Mittwochnachmittag, 17 Uhr: Der „Biergarten Gretchen“ (Hannover-Linden) ist gefüllt bis auf den letzten Platz. Das liegt heute nicht nur am guten Wetter – die Beschäftigten der Medizinischen Hochschule Hannover (MHH) und das Bündnis „Gesundheit statt Profite“ haben zu einer Stadtversammlung eingeladen. Sie fordern einen Tarifvertrag Entlastung (TV-E). Auf dem Transparent hinter dem Podium steht: „Wer rettet Dich, wenn wir nicht mehr können?“
Eigentlich arbeite sie gerne in ihrem Beruf, sagt Sandra, aber: zu wenig Personal, zu wenig Zeit, zu viele Patientinnen und Patienten – da könne sie nicht so pflegen, wie sie es gelernt hat. Als Praxisanleiterin ist sie für die Wissensvermittlung der Auszubildenden verantwortlich, auch hier müsse sie „Abstriche machen“. „Da werde ich meinem Anspruch an die Pflege nicht gerecht“, bringt sie ihren Pflegealltag auf den Punkt.

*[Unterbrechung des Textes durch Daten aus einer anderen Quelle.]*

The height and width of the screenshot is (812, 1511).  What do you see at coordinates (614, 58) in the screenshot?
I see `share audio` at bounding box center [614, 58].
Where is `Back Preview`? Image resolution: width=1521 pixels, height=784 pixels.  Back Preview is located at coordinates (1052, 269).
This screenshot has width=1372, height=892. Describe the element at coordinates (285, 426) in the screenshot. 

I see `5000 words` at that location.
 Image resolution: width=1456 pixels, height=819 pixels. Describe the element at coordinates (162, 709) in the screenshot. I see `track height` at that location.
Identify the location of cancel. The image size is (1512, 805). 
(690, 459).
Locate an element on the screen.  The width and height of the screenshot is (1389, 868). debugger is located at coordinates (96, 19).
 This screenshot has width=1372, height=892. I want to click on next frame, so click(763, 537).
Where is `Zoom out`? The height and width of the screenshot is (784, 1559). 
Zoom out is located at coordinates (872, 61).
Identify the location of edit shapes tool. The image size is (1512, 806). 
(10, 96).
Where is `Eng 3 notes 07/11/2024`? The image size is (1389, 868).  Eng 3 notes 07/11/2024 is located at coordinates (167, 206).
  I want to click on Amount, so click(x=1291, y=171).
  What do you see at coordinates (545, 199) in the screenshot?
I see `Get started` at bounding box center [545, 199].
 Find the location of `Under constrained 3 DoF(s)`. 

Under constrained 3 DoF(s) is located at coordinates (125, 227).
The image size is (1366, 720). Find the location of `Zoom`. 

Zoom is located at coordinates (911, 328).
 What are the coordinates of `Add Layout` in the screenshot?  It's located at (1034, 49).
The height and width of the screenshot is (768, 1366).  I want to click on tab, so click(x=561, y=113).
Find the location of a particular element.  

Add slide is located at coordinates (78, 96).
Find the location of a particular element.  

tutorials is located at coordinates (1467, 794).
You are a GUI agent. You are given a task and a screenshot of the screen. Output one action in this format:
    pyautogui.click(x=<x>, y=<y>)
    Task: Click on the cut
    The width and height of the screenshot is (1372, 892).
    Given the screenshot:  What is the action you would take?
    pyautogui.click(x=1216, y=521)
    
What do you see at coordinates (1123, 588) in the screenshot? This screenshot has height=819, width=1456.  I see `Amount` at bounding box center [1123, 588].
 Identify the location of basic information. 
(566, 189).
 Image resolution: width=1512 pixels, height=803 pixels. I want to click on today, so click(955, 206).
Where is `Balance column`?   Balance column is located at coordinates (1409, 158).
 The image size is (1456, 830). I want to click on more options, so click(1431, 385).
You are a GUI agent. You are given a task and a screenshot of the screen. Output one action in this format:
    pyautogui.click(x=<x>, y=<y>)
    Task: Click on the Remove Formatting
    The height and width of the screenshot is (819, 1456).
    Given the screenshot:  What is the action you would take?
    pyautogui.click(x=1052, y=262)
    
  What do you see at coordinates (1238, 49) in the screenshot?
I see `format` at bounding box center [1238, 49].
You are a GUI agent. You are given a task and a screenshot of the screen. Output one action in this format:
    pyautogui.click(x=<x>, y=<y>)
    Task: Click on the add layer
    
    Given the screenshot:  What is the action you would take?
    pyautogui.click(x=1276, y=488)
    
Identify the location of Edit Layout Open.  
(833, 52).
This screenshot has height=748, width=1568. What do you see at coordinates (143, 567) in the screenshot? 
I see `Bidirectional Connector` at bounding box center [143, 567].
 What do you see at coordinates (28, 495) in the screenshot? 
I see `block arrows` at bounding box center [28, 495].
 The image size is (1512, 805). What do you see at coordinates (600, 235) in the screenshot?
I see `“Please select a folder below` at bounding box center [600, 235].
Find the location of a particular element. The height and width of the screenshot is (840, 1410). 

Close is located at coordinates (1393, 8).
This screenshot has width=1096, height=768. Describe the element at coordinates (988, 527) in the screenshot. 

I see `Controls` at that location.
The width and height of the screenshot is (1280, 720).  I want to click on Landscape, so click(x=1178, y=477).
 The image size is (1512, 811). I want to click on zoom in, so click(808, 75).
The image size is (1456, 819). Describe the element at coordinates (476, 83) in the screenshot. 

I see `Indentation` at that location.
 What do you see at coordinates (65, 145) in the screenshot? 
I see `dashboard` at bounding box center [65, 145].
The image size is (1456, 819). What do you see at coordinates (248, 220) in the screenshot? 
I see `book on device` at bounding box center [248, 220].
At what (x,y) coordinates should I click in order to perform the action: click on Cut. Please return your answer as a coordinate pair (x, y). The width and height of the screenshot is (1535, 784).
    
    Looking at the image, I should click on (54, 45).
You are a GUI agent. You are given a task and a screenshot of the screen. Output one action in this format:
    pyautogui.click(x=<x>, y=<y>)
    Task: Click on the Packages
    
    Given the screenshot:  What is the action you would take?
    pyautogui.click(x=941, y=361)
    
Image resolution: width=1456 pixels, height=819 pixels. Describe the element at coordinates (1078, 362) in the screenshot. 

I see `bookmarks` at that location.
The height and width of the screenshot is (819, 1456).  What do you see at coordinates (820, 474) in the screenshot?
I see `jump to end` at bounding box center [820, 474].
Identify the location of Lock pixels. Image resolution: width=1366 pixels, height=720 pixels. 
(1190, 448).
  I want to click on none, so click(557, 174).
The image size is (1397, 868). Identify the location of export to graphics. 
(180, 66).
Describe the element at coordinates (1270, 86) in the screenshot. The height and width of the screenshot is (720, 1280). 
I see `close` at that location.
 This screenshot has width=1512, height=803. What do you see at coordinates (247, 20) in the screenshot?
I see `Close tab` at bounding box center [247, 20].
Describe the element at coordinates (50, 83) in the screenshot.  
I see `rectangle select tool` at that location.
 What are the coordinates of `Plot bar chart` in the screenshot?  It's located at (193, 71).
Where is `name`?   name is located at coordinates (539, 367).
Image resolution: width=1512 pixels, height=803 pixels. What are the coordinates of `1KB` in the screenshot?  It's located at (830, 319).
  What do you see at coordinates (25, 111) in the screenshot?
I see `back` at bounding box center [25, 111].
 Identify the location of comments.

Kolleginnen und Kollegen aus anderen Bereichen bestätigen Sandras Bericht. Personalmangel und Überlastung als Folgen permanenten Kostendrucks schaden der Qualität der Pflege. Der Personalmangel wird noch verstärkt durch Einsätze in fachfremden Bereichen mit hohem Einarbeitungsbedarf, zum Beispiel für Kolleginnen und Kollegen aus dem OP.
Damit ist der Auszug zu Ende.